Every morning you test yourself: Have you already lost your mind, or not yet? Needless to say, the very fact of asking yourself this question every morning weakens your mental health. Are you still healthy or not? Maybe you’ve already begun to lose it but haven’t noticed? I was constantly tortured by one thought—How long will I stay here? Because when you are sent to a prison camp, you have a sentence. But there is no sentence for “treatment.” When will I be released? More importantly, what will I be when I am released? When I do regain my freedom, will I be able to understand that it is freedom?
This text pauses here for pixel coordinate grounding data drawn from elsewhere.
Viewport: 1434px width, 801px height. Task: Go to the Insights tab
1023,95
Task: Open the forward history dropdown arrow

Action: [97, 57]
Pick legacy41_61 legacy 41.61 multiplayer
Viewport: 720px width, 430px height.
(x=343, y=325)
Will I know the difference between freedom and prison?
“Freedom, conscience, and responsibility—these were the foundations of everything we did.”
[The poet and mathematician] Alexander Yessenin-Volpin once asked me: “So, you spent two years and two months [in psychiatric prisons]. Would you exchange that for three years in prison camp?” I said, “Alik, not just for three—for seven.” God forbid anyone else repeat this experience—not even those who tortured me.
On the August 25, 1968, demonstration and the human rights movement:
On August 21, I felt that I could not react to this otherwise: I had to go out and publicly demonstrate that I was against [the invasion]. I think all of us had somewhat similar motives.
A nation minus even one person is no longer an entire nation. A nation minus me is not an entire nation. A nation minus ten, a hundred, a thousand people is not an entire nation. So they could no longer say that there was nationwide approval [for the invasion of Czechoslovakia].
For me—and maybe for others too, I cannot speak for them—going to that demonstration was a selfish move: I wanted to have a clean conscience.
Our goal was freedom. Our freedom. But without forgetting such things as conscience and responsibility. Freedom, conscience, and responsibility—these were the foundations of everything we did.
May God forgive me, I was never an optimist; I was almost certain that I would not live to see the fall of communism. And I am very happy that I was mistaken. I think that some small contribution toward this was made by me and by all of us.